YOUR OBJECTIVE. Look at the data below and print exactly the lines from its first line through the line with "This screenshot has height=672, width=977."; the pictures stay out of the copy.

##### DATA SECTION #####

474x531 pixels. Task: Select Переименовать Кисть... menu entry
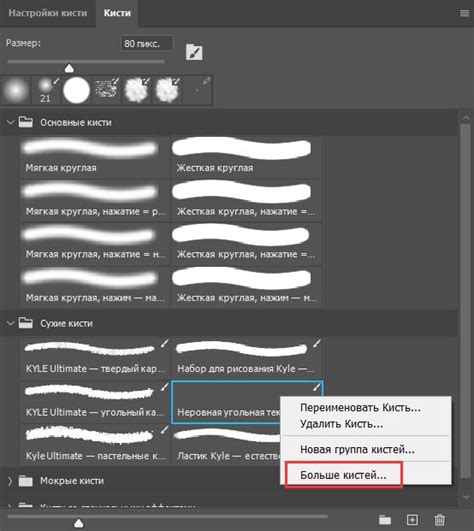360,407
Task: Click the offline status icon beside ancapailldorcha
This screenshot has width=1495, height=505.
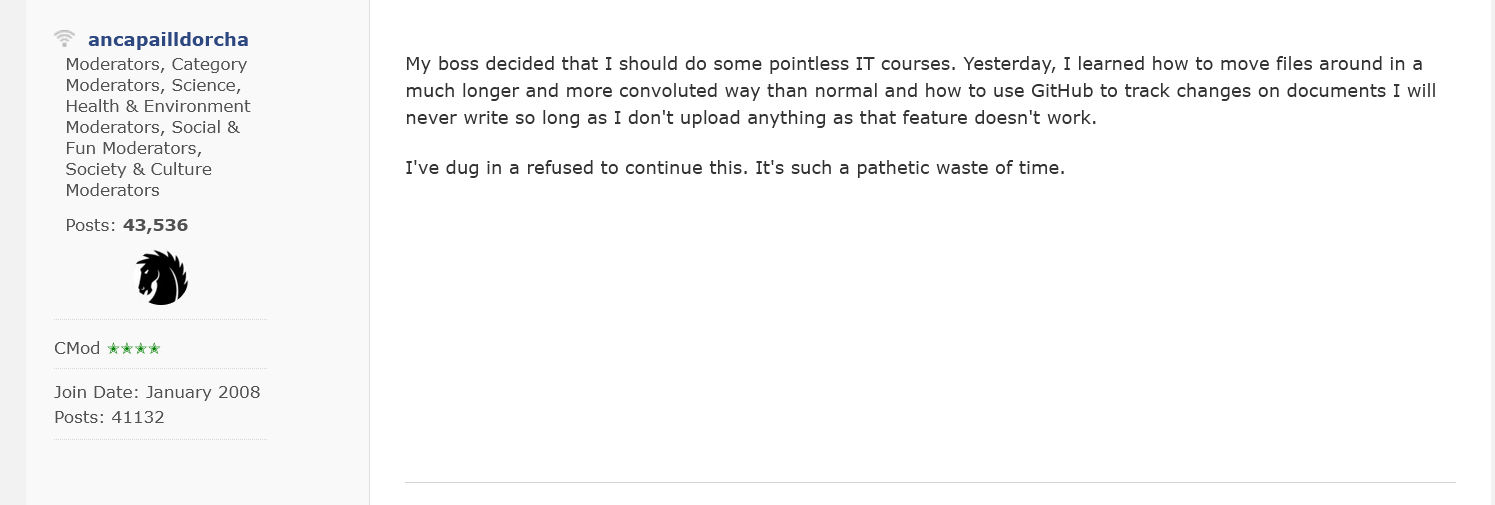Action: [x=65, y=39]
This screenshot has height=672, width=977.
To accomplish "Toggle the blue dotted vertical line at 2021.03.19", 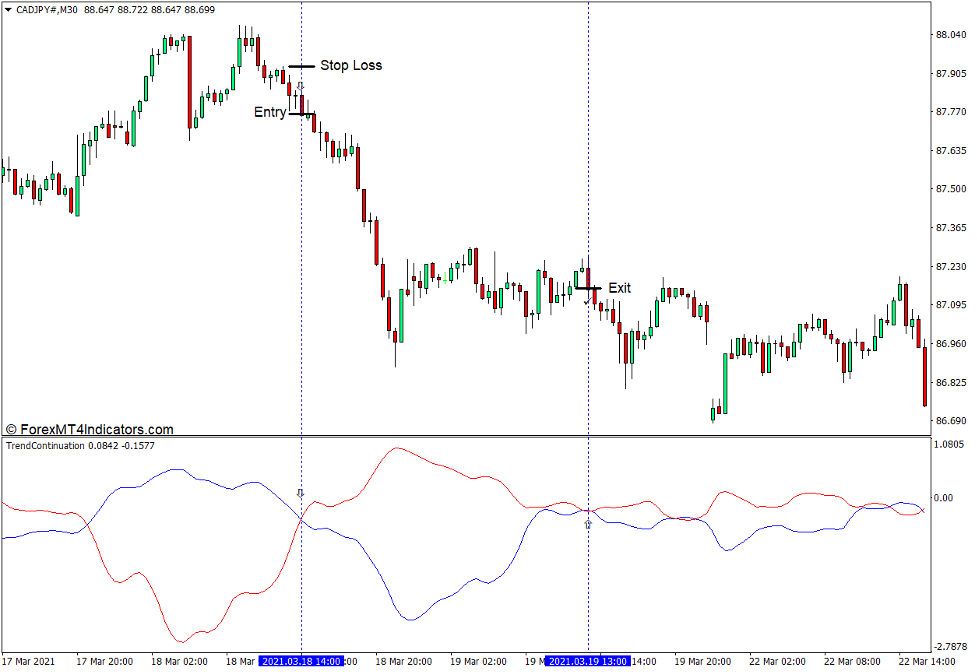I will [589, 200].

#####

TASK OUTPUT.
474x531 pixels. Task: Select Переименовать Кисть... menu entry
360,407
Task: Click the offline status icon beside ancapailldorcha
This screenshot has width=1495, height=505.
Action: [x=65, y=39]
This screenshot has height=672, width=977.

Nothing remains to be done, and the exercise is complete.